EXERCISE
Output should begin at the line holding "หน้าหลัก (187, 9)" and end at the last line of the entries; print those lines verbatim and no others.

*** Opening GIVEN ENTRIES ***

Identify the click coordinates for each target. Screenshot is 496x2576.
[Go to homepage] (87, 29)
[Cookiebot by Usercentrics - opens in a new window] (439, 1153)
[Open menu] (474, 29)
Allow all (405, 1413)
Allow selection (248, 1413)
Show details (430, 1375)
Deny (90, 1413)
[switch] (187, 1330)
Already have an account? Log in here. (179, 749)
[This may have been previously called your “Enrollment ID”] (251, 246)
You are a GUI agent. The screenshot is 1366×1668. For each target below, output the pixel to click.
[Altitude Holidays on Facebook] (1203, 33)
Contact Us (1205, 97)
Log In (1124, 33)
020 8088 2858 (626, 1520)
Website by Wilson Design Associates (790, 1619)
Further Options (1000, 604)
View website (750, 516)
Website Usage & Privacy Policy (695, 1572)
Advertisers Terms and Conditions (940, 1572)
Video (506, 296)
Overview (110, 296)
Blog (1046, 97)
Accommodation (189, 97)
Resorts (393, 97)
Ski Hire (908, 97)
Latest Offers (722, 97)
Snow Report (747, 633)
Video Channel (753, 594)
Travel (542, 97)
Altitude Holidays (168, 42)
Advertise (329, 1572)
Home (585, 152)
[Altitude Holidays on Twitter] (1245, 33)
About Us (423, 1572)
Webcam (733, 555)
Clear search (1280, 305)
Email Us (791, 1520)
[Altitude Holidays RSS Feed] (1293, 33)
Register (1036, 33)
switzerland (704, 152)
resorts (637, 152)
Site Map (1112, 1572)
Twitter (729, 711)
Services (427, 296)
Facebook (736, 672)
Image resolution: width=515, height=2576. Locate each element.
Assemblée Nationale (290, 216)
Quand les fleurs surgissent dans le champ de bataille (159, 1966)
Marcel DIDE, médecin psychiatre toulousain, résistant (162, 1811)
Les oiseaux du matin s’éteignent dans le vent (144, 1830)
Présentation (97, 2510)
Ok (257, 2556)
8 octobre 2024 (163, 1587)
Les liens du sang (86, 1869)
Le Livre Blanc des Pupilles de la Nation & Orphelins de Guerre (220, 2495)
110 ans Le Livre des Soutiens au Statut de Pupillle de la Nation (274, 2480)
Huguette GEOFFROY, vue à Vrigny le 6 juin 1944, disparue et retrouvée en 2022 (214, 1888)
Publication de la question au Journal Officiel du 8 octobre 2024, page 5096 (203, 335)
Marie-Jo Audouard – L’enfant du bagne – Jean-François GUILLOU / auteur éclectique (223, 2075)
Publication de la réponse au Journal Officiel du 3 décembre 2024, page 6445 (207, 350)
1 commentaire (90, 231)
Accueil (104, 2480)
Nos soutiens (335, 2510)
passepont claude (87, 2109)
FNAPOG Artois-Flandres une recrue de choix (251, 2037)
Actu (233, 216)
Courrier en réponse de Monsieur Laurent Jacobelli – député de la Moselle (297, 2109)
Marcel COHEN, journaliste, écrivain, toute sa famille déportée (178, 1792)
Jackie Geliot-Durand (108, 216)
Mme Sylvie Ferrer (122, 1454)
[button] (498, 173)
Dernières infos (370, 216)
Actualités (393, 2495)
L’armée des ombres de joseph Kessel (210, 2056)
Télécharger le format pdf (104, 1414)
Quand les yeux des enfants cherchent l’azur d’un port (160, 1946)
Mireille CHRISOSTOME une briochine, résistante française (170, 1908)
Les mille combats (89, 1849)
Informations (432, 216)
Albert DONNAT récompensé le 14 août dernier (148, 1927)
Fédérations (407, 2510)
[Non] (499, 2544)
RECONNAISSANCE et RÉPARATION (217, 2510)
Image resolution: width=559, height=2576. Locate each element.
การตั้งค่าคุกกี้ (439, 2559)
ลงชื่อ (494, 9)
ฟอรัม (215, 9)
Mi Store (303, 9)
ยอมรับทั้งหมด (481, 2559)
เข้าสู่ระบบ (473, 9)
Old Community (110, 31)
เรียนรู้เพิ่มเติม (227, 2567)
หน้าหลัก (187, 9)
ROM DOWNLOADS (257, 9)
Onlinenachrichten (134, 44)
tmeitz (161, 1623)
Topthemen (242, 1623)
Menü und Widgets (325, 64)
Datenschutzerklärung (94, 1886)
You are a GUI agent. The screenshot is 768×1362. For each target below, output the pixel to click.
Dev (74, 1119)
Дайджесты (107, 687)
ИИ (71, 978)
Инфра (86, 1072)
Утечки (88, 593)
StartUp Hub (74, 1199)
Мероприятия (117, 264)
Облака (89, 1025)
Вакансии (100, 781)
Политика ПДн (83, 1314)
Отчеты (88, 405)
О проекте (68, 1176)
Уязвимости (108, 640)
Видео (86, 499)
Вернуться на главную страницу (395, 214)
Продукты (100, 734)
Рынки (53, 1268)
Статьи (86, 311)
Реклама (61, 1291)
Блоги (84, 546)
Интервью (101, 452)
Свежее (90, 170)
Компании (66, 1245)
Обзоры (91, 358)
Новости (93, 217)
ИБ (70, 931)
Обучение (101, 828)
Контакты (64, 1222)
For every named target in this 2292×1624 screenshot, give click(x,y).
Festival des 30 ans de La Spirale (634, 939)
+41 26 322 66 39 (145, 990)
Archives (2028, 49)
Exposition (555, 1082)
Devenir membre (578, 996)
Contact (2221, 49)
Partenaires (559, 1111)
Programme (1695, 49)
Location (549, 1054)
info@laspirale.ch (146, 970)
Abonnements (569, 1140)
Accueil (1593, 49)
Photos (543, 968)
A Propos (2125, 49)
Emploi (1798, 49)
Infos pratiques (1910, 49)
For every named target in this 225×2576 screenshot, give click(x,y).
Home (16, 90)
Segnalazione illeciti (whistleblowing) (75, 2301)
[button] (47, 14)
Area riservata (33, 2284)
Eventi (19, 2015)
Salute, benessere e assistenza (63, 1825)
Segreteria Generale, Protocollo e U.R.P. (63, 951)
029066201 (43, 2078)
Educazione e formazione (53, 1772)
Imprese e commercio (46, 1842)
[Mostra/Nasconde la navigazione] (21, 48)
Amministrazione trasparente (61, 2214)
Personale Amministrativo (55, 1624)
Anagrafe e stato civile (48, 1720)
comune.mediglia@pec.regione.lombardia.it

*** Closing GIVEN ENTRIES ***

TASK SOLUTION
หน้าหลัก (187, 9)
ROM DOWNLOADS (257, 9)
Onlinenachrichten (134, 44)
tmeitz (161, 1623)
Topthemen (242, 1623)
Menü und Widgets (325, 64)
Datenschutzerklärung (94, 1886)
You are a GUI agent. The screenshot is 768×1362. For each target below, output the pixel to click.
Dev (74, 1119)
Дайджесты (107, 687)
ИИ (71, 978)
Инфра (86, 1072)
Утечки (88, 593)
StartUp Hub (74, 1199)
Мероприятия (117, 264)
Облака (89, 1025)
Вакансии (100, 781)
Политика ПДн (83, 1314)
Отчеты (88, 405)
О проекте (68, 1176)
Уязвимости (108, 640)
Видео (86, 499)
Вернуться на главную страницу (395, 214)
Продукты (100, 734)
Рынки (53, 1268)
Статьи (86, 311)
Реклама (61, 1291)
Блоги (84, 546)
Интервью (101, 452)
Свежее (90, 170)
Компании (66, 1245)
Обзоры (91, 358)
Новости (93, 217)
ИБ (70, 931)
Обучение (101, 828)
Контакты (64, 1222)
For every named target in this 2292×1624 screenshot, give click(x,y).
Festival des 30 ans de La Spirale (634, 939)
+41 26 322 66 39 (145, 990)
Archives (2028, 49)
Exposition (555, 1082)
Devenir membre (578, 996)
Contact (2221, 49)
Partenaires (559, 1111)
Programme (1695, 49)
Location (549, 1054)
info@laspirale.ch (146, 970)
Abonnements (569, 1140)
Accueil (1593, 49)
Photos (543, 968)
A Propos (2125, 49)
Emploi (1798, 49)
Infos pratiques (1910, 49)
For every named target in this 225×2576 screenshot, give click(x,y).
Home (16, 90)
Segnalazione illeciti (whistleblowing) (75, 2301)
[button] (47, 14)
Area riservata (33, 2284)
Eventi (19, 2015)
Salute, benessere e assistenza (63, 1825)
Segreteria Generale, Protocollo e U.R.P. (63, 951)
029066201 (43, 2078)
Educazione e formazione (53, 1772)
Imprese e commercio (46, 1842)
[Mostra/Nasconde la navigazione] (21, 48)
Amministrazione trasparente (61, 2214)
Personale Amministrativo (55, 1624)
Anagrafe e stato civile (48, 1720)
comune.mediglia@pec.regione.lombardia.it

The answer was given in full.